═════ Data shown
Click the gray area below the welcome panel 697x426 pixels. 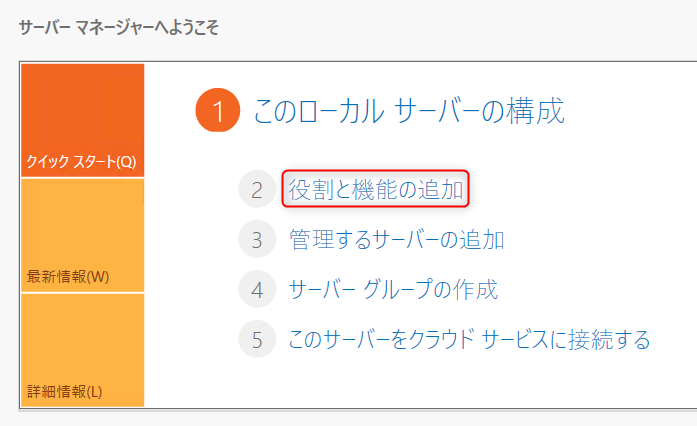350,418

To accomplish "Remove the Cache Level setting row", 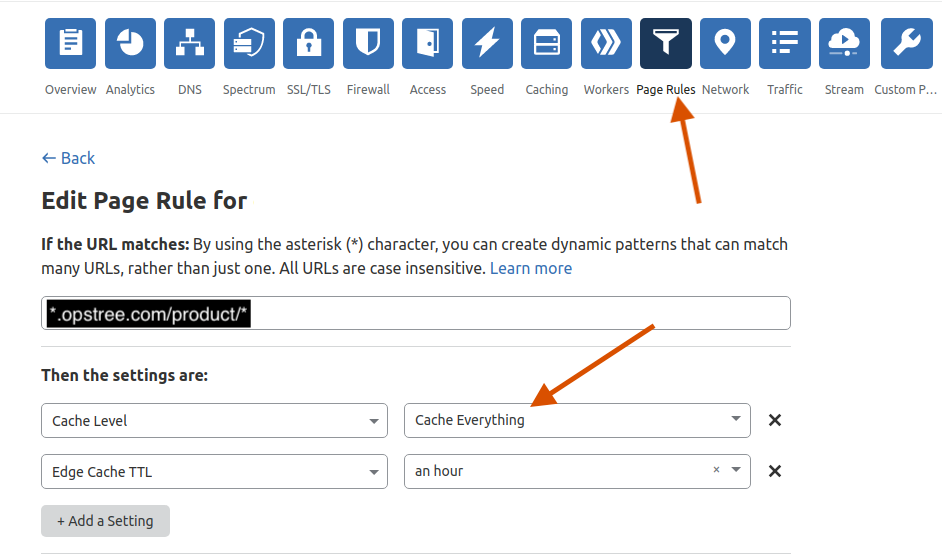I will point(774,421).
══════════
═════ Data shown
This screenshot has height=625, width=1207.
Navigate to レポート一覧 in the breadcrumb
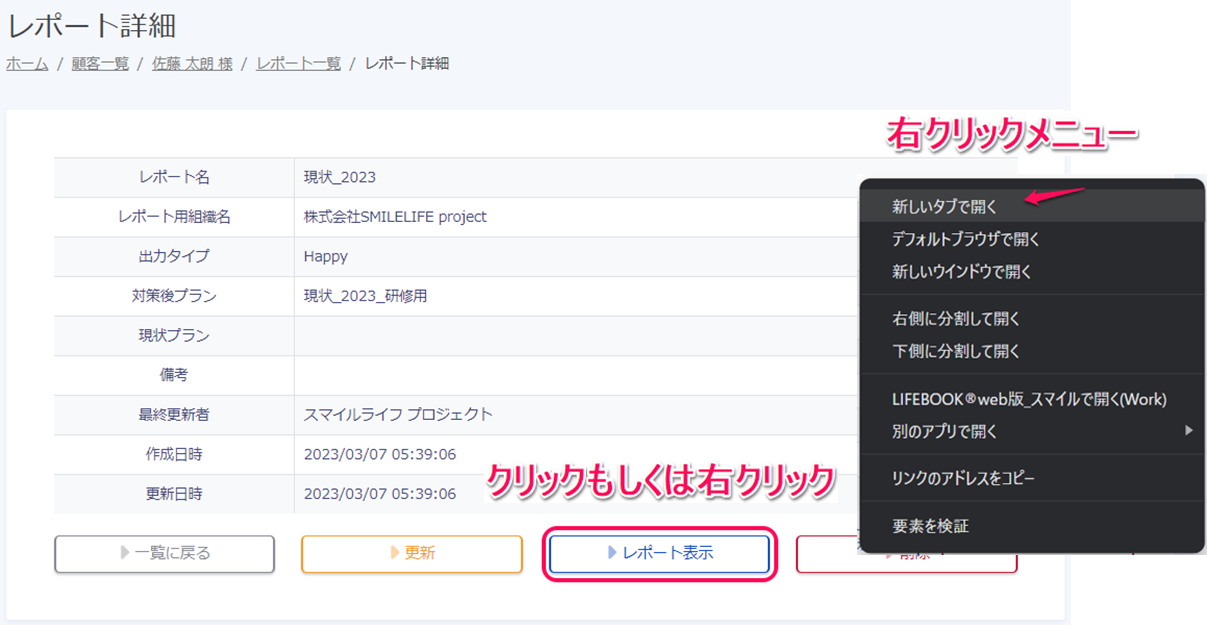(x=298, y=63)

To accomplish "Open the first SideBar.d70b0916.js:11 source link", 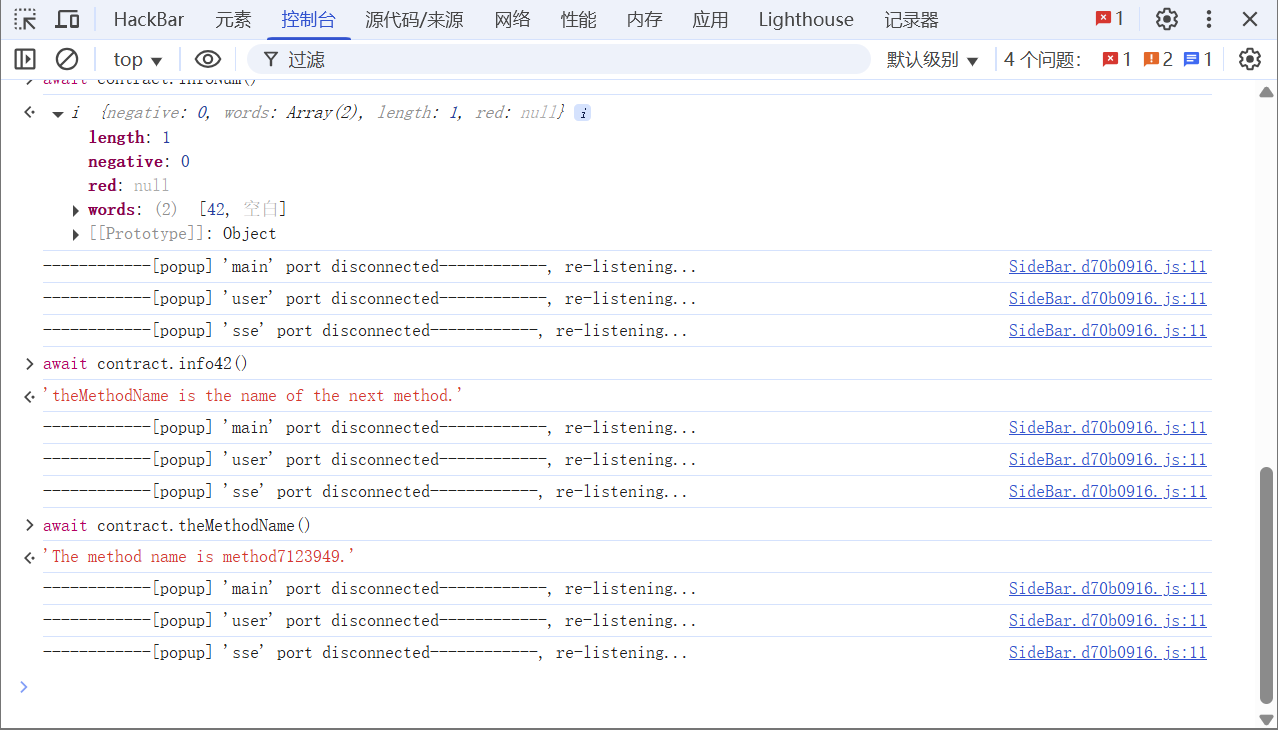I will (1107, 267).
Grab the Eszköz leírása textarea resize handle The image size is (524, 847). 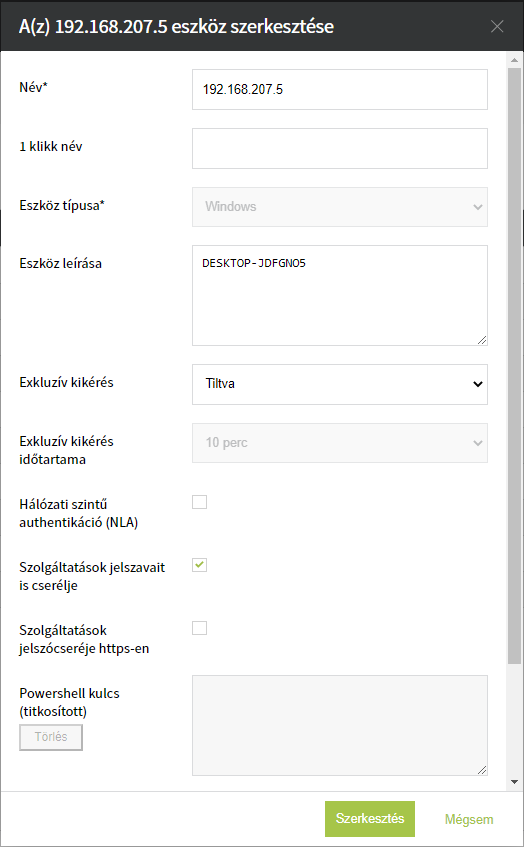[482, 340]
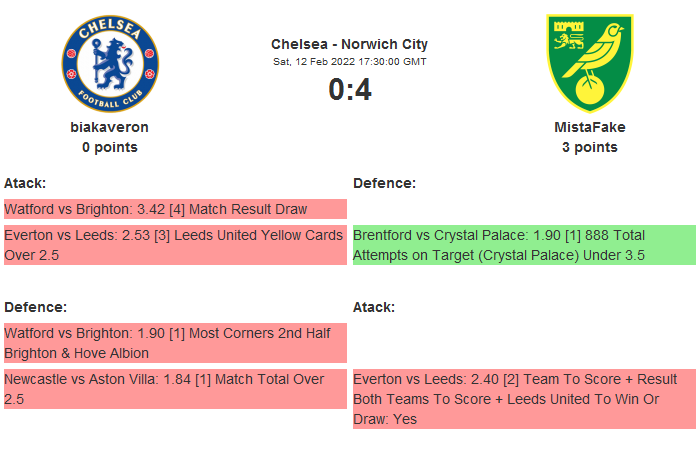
══════════
═════ Data shown
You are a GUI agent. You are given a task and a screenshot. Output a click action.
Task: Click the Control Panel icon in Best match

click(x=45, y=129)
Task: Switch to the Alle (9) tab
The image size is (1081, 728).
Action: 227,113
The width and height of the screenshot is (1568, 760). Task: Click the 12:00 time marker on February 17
══════════
◆ Problem requirements: Find the number of lines in the data above that contain "screenshot". Please give that number alone.

◆ Worked solution: 3